▸ Task input:

* * * * * * * * *

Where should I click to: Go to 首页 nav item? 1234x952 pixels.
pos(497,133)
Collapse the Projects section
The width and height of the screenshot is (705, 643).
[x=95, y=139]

* * * * * * * * *

▸ Instructions to follow:
Quote the listing above word for word, keeping every line unchanged.

▸ Response to the task:
Where should I click to: Go to 首页 nav item? 1234x952 pixels.
pos(497,133)
Collapse the Projects section
The width and height of the screenshot is (705, 643).
[x=95, y=139]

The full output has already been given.